Pros: Great vocal performance, especially female vocal. Relaxed, smooth presentation with good speed. Open sounding
Cons: Isolation, Not sheep skin leather, Cable jack problem
Source: iPod Touch 3G ALAC filled
Amp: iBasso D12
Overall sound impression:
As somewhat a treble head and one that crave for mid-range, I have always found getting suitable portable headphones rather difficult. Most are either flat out studio headphones unsuitable for portable use or simply more that I am willing to pay for a pair of portable. Aside from the ES series from Audio Technica and Ed8 from Ultrasone, the portable line up for audiophile has always been rather thin and sparse. Sennheisser bought me hope when they announced the Amperior but the price difference from HD25 left me wanting for more.

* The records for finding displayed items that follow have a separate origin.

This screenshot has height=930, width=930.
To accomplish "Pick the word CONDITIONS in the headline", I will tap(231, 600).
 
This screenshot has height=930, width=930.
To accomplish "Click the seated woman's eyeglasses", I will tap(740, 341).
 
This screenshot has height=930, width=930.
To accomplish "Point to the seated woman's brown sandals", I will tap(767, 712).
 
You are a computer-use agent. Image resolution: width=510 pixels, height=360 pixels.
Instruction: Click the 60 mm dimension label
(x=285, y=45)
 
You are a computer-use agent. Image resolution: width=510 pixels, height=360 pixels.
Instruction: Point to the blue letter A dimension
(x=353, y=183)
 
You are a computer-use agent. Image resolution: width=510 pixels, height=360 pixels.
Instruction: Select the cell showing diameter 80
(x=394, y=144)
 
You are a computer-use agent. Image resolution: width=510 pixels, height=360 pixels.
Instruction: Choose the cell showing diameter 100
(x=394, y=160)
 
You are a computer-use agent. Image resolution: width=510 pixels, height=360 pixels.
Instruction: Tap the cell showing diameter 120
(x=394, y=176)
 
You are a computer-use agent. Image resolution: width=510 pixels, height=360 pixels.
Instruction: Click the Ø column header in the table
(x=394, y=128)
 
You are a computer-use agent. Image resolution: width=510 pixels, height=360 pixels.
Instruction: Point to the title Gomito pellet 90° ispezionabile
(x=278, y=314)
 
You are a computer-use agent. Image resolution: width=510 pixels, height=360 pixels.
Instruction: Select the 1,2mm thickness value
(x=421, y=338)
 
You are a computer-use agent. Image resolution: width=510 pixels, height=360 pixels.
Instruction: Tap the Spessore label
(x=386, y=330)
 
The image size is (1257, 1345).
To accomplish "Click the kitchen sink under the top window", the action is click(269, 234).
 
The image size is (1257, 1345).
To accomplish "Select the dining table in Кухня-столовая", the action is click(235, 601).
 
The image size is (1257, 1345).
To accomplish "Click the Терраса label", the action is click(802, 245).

I got to try out the Momentum a few days after launch and was convinced that I was what I had waited for years, something with sound quality and (socially acceptable) style, I think DT150 is stylish after all.

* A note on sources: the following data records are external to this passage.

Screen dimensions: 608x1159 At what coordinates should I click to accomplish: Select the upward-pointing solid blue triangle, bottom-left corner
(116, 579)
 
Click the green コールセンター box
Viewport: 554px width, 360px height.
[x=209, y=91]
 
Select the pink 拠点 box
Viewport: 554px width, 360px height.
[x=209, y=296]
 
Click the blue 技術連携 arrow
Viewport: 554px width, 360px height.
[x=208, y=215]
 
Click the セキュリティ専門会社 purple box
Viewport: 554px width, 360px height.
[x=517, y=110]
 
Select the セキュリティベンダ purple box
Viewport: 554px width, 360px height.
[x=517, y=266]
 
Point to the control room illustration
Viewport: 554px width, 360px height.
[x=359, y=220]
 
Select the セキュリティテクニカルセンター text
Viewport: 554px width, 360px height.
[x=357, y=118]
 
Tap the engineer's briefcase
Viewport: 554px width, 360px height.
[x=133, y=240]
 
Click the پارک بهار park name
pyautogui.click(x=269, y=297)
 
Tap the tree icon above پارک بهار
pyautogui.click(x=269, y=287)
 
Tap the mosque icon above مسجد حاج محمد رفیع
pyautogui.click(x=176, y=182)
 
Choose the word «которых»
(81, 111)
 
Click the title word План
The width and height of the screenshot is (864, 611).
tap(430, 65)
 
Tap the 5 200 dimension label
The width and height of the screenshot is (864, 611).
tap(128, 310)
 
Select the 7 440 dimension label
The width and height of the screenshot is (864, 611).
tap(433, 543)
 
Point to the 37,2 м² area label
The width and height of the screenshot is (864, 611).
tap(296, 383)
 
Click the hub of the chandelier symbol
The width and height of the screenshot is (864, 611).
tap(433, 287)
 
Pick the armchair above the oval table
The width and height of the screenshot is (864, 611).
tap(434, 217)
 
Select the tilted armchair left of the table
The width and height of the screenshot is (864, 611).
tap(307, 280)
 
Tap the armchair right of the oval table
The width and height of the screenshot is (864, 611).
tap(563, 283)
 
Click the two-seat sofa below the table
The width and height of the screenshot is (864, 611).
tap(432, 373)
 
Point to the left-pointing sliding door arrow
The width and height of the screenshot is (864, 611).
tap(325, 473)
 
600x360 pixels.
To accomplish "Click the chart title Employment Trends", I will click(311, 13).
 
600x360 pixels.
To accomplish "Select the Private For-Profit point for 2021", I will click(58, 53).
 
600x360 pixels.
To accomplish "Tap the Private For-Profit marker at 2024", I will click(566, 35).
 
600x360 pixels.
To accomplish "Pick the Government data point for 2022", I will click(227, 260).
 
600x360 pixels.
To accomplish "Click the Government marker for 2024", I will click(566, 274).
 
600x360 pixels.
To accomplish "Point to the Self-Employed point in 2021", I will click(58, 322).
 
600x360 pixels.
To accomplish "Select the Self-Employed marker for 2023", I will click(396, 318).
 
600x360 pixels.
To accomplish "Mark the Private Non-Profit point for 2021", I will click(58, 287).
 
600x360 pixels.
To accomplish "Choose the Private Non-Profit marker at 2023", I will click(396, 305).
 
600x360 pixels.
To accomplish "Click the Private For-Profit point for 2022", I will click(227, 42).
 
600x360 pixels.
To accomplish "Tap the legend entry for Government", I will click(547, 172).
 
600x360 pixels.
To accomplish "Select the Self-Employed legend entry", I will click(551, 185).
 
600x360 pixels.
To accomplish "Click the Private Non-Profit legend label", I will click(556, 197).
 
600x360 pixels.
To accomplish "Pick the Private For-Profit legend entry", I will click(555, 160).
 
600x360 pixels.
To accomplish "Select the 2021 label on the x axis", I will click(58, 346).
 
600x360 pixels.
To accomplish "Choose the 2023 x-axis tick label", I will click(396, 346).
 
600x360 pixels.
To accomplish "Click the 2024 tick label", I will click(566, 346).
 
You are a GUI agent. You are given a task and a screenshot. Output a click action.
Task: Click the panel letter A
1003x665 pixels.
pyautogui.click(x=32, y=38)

It was until the MDR-1R show up, it really did strike me in a way that the Momentum never did, in both the stunning looks and the comfort. If I say the sound quality is as good as great home headphones, I will be just lying. It isn’t, and neither is the Momentum. However the sweet mids did strike me, as not many portable headphones tend to have this quality. 1R has this electrostatic like smoothness all across the frequency range that some thought it is not detailed due to that.

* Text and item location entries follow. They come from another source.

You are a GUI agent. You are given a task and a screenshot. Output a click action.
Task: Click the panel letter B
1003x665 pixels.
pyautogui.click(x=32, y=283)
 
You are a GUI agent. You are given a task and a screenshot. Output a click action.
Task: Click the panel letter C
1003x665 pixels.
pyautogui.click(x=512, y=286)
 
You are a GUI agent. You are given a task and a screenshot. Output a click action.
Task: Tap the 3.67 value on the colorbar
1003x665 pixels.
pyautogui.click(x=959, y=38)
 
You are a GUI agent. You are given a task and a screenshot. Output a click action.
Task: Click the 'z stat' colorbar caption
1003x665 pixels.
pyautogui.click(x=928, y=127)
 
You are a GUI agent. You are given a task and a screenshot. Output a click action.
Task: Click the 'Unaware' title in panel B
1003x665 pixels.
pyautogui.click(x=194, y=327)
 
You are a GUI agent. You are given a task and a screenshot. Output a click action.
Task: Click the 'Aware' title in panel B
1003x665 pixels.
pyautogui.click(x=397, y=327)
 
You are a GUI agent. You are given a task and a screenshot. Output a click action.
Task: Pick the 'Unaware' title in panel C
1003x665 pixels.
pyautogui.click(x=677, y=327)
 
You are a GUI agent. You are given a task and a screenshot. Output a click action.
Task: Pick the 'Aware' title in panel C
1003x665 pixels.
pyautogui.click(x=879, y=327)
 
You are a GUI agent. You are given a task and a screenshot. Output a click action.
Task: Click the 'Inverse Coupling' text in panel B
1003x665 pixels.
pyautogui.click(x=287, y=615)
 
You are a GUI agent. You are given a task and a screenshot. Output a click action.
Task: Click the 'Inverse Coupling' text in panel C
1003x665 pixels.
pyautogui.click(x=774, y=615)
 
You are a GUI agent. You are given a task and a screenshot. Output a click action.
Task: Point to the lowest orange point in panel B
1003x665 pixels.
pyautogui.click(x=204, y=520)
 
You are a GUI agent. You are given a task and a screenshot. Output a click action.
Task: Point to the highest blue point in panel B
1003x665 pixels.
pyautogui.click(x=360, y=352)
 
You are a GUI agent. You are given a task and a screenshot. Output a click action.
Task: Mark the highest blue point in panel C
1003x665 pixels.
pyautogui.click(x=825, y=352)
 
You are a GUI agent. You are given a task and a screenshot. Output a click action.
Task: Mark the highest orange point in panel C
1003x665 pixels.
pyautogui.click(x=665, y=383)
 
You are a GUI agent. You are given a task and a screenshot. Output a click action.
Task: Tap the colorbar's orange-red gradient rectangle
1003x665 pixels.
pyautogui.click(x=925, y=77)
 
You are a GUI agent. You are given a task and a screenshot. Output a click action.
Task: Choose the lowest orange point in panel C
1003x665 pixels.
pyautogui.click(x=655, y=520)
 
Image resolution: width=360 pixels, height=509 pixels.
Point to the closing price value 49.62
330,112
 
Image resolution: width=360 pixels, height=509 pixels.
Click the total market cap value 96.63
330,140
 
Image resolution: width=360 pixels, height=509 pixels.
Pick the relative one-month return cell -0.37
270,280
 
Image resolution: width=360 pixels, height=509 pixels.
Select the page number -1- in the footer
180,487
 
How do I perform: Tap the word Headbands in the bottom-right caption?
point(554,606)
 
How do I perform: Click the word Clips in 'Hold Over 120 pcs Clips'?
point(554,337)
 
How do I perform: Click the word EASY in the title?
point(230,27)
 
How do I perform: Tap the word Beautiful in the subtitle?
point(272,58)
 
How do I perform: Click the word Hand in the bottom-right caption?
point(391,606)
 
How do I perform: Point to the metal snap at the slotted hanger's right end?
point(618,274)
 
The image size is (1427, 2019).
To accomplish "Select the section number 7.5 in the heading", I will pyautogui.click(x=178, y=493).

Momentum on the other hand impressed me with its deep and rich bass, it wasn’t over the top. In fact, the bass emphasis makes it the ideal choice for usage out in the streets. It has good isolation and comes with a very flexible (very thin) cable. I believe this headphone will be the ideal one for more audience than the 1R, with its well textured bass and non-offensive sound signature.
Build and comfort:
MDR-1R is one of the most comfortable headphones I have ever wore, including various giants like SR-009, TH900. Just that factor alone have made me love the headphones even more. MDR-1R is mostly a plastic build with the centre section made from metal. If only it used natural sheep skin leather, it will be full marks on comfort for sure.
Momentum is equally well built with even better material. It does subtract from the comfort by using a more “stylish” steel headband with thinly padded leather, lack of clicker extender and small earcups. The sheepskin leather is one of the best done leather pad however, very supple indeed.
Both headphones fits well enough to not move around on the move, even with long hair.
However both headphones have concerns somewhat related to the cables
MDR-1R users, including me have reported loose cable connective at the headphone end, it is only secured by the 3.5mm jack’s friction and grip. Cable can rattle against the outer casing on the headband or spin. Causes noise when moving.
Crude fix: http://www.head-fi.org/t/640127/
Momentum have extremely thin cable that doesn’t feel well built at all, there is some springiness when stretched, which is never a good sign.
Using both standard, non phone cable as comparison. The Momentum's cable is noticeable thinner and lack of good strain relieve.
In very short...
MDR-1R: Great vocal performance, especially female vocal. Relaxed, smooth presentation with good speed. More open sounding of the two.
Momentum: Typical slightly U shaped sound, deep and well textured bass. Somewhat narrow and focused sound stage.
Who should give MDR-1R a try:
Female vocal lovers, who is into slower more mellow music, listening in quiet locations
Who should give Momentum a try:
Who wanted good bass performance, wanting a more exciting experience, listening out in the streets
I can’t recommend both headphones more myself, just that my personal choice favour the MDR-1R, the Momentum is great as well if you prefer that type of sound.
Well priced, good sound, good looks, it is what I have been looking for in portable for years, good job Sony and Senny.